> [Provided records]:
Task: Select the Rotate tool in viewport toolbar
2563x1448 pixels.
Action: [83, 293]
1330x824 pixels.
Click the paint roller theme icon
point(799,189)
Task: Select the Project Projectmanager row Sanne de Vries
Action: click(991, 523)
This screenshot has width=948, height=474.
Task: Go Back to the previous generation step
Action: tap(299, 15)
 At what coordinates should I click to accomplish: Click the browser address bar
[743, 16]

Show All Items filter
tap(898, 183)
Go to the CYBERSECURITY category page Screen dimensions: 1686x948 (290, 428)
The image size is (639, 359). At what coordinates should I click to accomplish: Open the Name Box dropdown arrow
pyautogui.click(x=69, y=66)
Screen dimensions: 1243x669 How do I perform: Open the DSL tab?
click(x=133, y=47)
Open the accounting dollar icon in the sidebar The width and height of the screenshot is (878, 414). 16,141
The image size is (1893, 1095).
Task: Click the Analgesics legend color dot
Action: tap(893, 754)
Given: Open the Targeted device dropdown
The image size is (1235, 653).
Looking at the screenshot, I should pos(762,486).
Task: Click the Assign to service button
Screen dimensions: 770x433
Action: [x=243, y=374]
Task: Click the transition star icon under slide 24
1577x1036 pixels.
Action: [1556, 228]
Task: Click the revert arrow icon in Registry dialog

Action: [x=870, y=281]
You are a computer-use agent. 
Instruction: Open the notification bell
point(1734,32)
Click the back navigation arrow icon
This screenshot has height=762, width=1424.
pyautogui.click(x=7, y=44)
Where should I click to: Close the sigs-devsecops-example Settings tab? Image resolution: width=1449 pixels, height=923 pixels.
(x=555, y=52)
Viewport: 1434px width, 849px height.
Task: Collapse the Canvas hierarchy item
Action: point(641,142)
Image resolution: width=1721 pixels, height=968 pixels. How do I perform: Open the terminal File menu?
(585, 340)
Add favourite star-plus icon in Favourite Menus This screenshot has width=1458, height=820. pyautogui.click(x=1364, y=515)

> [Action item]:
Write out the data exactly as it stands.

> [Task result]:
Task: Select the Rotate tool in viewport toolbar
2563x1448 pixels.
Action: [83, 293]
1330x824 pixels.
Click the paint roller theme icon
point(799,189)
Task: Select the Project Projectmanager row Sanne de Vries
Action: click(991, 523)
This screenshot has width=948, height=474.
Task: Go Back to the previous generation step
Action: tap(299, 15)
 At what coordinates should I click to accomplish: Click the browser address bar
[743, 16]

Show All Items filter
tap(898, 183)
Go to the CYBERSECURITY category page Screen dimensions: 1686x948 (290, 428)
The image size is (639, 359). At what coordinates should I click to accomplish: Open the Name Box dropdown arrow
pyautogui.click(x=69, y=66)
Screen dimensions: 1243x669 How do I perform: Open the DSL tab?
click(x=133, y=47)
Open the accounting dollar icon in the sidebar The width and height of the screenshot is (878, 414). 16,141
The image size is (1893, 1095).
Task: Click the Analgesics legend color dot
Action: tap(893, 754)
Given: Open the Targeted device dropdown
The image size is (1235, 653).
Looking at the screenshot, I should pos(762,486).
Task: Click the Assign to service button
Screen dimensions: 770x433
Action: [x=243, y=374]
Task: Click the transition star icon under slide 24
1577x1036 pixels.
Action: [1556, 228]
Task: Click the revert arrow icon in Registry dialog

Action: [x=870, y=281]
You are a computer-use agent. 
Instruction: Open the notification bell
point(1734,32)
Click the back navigation arrow icon
This screenshot has height=762, width=1424.
pyautogui.click(x=7, y=44)
Where should I click to: Close the sigs-devsecops-example Settings tab? Image resolution: width=1449 pixels, height=923 pixels.
(x=555, y=52)
Viewport: 1434px width, 849px height.
Task: Collapse the Canvas hierarchy item
Action: point(641,142)
Image resolution: width=1721 pixels, height=968 pixels. How do I perform: Open the terminal File menu?
(585, 340)
Add favourite star-plus icon in Favourite Menus This screenshot has width=1458, height=820. pyautogui.click(x=1364, y=515)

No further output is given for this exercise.